[RECORDS FOR THE EXERCISE Boundary: Start]

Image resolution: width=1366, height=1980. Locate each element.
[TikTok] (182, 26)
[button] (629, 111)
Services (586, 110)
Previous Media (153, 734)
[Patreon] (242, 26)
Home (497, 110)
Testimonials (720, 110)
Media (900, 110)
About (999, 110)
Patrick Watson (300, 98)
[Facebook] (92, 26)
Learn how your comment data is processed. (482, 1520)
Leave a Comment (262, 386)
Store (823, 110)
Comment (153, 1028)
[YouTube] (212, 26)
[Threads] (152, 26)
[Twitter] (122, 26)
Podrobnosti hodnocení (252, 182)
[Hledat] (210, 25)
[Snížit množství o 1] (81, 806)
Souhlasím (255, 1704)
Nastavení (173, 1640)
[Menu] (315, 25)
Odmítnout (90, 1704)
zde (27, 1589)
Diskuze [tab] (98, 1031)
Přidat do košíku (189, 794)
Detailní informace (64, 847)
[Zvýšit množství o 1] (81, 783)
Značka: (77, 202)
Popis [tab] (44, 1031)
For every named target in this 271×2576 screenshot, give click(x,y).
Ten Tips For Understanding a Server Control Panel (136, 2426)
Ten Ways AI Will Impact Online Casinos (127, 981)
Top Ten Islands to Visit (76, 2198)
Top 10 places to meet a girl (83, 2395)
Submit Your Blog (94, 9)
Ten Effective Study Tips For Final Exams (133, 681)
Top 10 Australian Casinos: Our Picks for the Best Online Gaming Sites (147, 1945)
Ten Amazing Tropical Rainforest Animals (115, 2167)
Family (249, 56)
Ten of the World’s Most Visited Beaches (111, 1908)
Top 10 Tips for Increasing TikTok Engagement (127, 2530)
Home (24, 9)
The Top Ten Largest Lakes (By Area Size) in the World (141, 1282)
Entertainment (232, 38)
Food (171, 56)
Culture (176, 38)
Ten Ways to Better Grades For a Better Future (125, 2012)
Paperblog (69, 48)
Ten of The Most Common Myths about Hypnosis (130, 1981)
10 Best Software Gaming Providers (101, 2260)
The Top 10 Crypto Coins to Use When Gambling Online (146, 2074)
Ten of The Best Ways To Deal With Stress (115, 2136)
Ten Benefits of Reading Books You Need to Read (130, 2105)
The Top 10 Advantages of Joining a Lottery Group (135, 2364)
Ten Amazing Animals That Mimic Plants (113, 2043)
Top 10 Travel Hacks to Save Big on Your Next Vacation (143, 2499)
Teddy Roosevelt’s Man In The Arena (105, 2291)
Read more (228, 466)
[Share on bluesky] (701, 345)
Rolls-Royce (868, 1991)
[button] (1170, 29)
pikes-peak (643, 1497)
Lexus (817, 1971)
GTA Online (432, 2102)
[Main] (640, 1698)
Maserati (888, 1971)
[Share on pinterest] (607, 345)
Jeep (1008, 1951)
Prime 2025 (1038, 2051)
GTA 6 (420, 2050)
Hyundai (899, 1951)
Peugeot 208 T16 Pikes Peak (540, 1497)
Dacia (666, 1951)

[RECORDS FOR THE EXERCISE Boundary: End]

EXERCISE> Please print all the data again exactly as given.

SOLUTION FOR THIS PROBLEM>
Image resolution: width=1366, height=1980. Locate each element.
[TikTok] (182, 26)
[button] (629, 111)
Services (586, 110)
Previous Media (153, 734)
[Patreon] (242, 26)
Home (497, 110)
Testimonials (720, 110)
Media (900, 110)
About (999, 110)
Patrick Watson (300, 98)
[Facebook] (92, 26)
Learn how your comment data is processed. (482, 1520)
Leave a Comment (262, 386)
Store (823, 110)
Comment (153, 1028)
[YouTube] (212, 26)
[Threads] (152, 26)
[Twitter] (122, 26)
Podrobnosti hodnocení (252, 182)
[Hledat] (210, 25)
[Snížit množství o 1] (81, 806)
Souhlasím (255, 1704)
Nastavení (173, 1640)
[Menu] (315, 25)
Odmítnout (90, 1704)
zde (27, 1589)
Diskuze [tab] (98, 1031)
Přidat do košíku (189, 794)
Detailní informace (64, 847)
[Zvýšit množství o 1] (81, 783)
Značka: (77, 202)
Popis [tab] (44, 1031)
For every named target in this 271×2576 screenshot, give click(x,y).
Ten Tips For Understanding a Server Control Panel (136, 2426)
Ten Ways AI Will Impact Online Casinos (127, 981)
Top Ten Islands to Visit (76, 2198)
Top 10 places to meet a girl (83, 2395)
Submit Your Blog (94, 9)
Ten Effective Study Tips For Final Exams (133, 681)
Top 10 Australian Casinos: Our Picks for the Best Online Gaming Sites (147, 1945)
Ten Amazing Tropical Rainforest Animals (115, 2167)
Family (249, 56)
Ten of the World’s Most Visited Beaches (111, 1908)
Top 10 Tips for Increasing TikTok Engagement (127, 2530)
Home (24, 9)
The Top Ten Largest Lakes (By Area Size) in the World (141, 1282)
Entertainment (232, 38)
Food (171, 56)
Culture (176, 38)
Ten Ways to Better Grades For a Better Future (125, 2012)
Paperblog (69, 48)
Ten of The Most Common Myths about Hypnosis (130, 1981)
10 Best Software Gaming Providers (101, 2260)
The Top 10 Crypto Coins to Use When Gambling Online (146, 2074)
Ten of The Best Ways To Deal With Stress (115, 2136)
Ten Benefits of Reading Books You Need to Read (130, 2105)
The Top 10 Advantages of Joining a Lottery Group (135, 2364)
Ten Amazing Animals That Mimic Plants (113, 2043)
Top 10 Travel Hacks to Save Big on Your Next Vacation (143, 2499)
Teddy Roosevelt’s Man In The Arena (105, 2291)
Read more (228, 466)
[Share on bluesky] (701, 345)
Rolls-Royce (868, 1991)
[button] (1170, 29)
pikes-peak (643, 1497)
Lexus (817, 1971)
GTA Online (432, 2102)
[Main] (640, 1698)
Maserati (888, 1971)
[Share on pinterest] (607, 345)
Jeep (1008, 1951)
Prime 2025 (1038, 2051)
GTA 6 (420, 2050)
Hyundai (899, 1951)
Peugeot 208 T16 Pikes Peak (540, 1497)
Dacia (666, 1951)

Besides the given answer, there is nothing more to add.